Source extract.
The GRASP is open with a purpose to enable people to investigate and modify it. You can use it just to get some knowledge on how it works, but you can also contribute as part of the community in many different ways: testing, reporting bugs, helping other users, developing new awesome features or extensions. In this chapter all of this will be explained along with the main GRASP architecture and the libraries -everything that is necessary to start helping the GRASP team.
Index of content chapter 2:
- 2. Contributions: How to and guides
- 2.1. Bug reporting
- 2.2. Documentation
- 2.2.1. User documentation
- 2.2.2. Technical documentation
- 2.3. Developing
- 2.3.1. Global libraries
- 2.3.1.1. Output streams
- 2.3.2. Extensions
- 2.3.2.1. Input
- 2.3.1.1.1. Drivers
- 2.3.1.1.2. Transformers
- 2.3.2.2. Output
- 2.3.2.2.1. Segment functions
- 2.3.2.2.2. Tile functions
- 2.3.2.2.3. Current functions
- 2.3.2.1. Input
- 2.3.3. Making a new setting
- 2.3.1. Global libraries
2.1. Bug reporting
Report a bug is an easy task thank to GitLab web interface and it is a great way to support GRASP project. In case you identify a strange behavior of the code or an error such as "segmentation fault" you can report that bug to the developers team. The user can report a bug opening an issue (see 1.2. Open an issue section).
2.2. Documentation
The documentation is also part of the code repository. The success of the project depends also on the quality of the documentation. That is the reason for having as objective a very good and complete documentation, which is easy to read and understand. To achieve our goal we have split the documentation into user and technical documentation. The idea is to approach the topics from different point of views.
2.2.1. User documentation
The user documentation is published on the web www.grasp-open.com/doc. The source code of the doc is in doc/overview/
and changes are automatically published on the web. The documentation is developed using DocBook technology which helps to deploy the results in web format (html) and PDF.
To edit the documentation, the developer (or reviewer in this case) has to edit the chapters that are in files doc/overview/src/en/chap0*.dbl
. The preview of the results can be seen after the compilation of the doc. It is easy to compile the documentation, if you have installed the prerequisites:
- docbook
- an XSLT processor (xsltproc by default, or alternate tools Saxon or Xalan)
- a Formatting Objects processor (currently Apache fop).
- The Apache Xerces XML parser (for use with Saxon or Xalan)
Then, from doc/overview
folder, you just need to type make
. To see the the results you can open doc/overview/website/index.html
or doc/overview/website/docgrasp.pdf
. Once changes are done, make clean before committing anything. Changes can be committed to a fork and then ask for merging in the original project via "pull request". This actions are explained in 1.3. Forking, contributing and pulling request section.
2.2.2. Technical documentation
The documentation that the reader is reading right now is the technical documentation. Raw files of this documentation are placed in doc/technical
folder of GRASP repository. The changes are automatically published on the web www.grasp-open.com/tech-doc . This documentation is generated by Doxygen technology and accompanied by markdown, a popular lightweight markup language with plain text formatting syntax.
Technical documentation is written in same code files, which helps to keep it always up to date with code interfaces. Additionally, some introductory chapters are written in markdown. The source can be compiled using make command in doc/technical
folder, having doxygen installed in the system. Changes can be committed to a fork and then ask for merging in original project via "pull request". This actions are explained in 1.3. Forking, contributing and pulling request section.

Problems and tasks.
1. According to the GRASP contribution guide, what technology generates the technical documentation?
2. Reproduce the passage of the GRASP contribution guide between "To edit the documentation, the" and "with Saxon or Xalan)", inclusive.
3. Turn the paragraph of the GRASP contribution guide that begins "The documentation is also part of the code repository" into a short bulleted list that keeps its main facts.

Data provided.
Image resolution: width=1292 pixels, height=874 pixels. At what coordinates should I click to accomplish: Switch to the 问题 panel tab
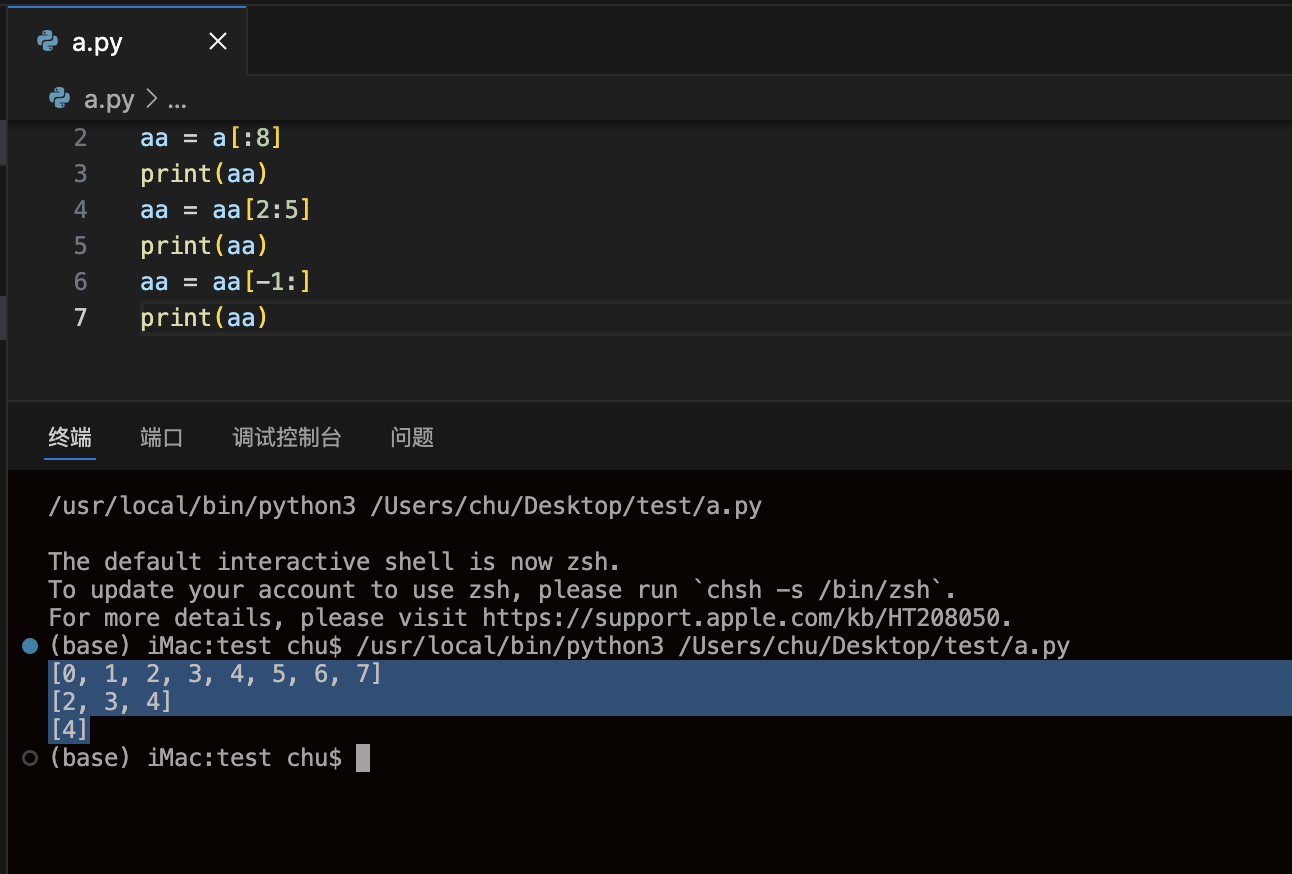tap(411, 437)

Replies.
1. Doxygen, accompanied by markdown.

2.
To edit the documentation, the developer (or reviewer in this case) has to edit the chapters that are in files doc/overview/src/en/chap0*.dbl
. The preview of the results can be seen after the compilation of the doc. It is easy to compile the documentation, if you have installed the prerequisites:
- docbook
- an XSLT processor (xsltproc by default, or alternate tools Saxon or Xalan)
- a Formatting Objects processor (currently Apache fop).
- The Apache Xerces XML parser (for use with Saxon or Xalan)

3.
- The documentation is part of the code repository.
- The project's success depends partly on the quality of its documentation.
- The goal is documentation that is very good, complete, and easy to read and understand.
- To reach that goal, it is split into user documentation and technical documentation so that topics are approached from different points of view.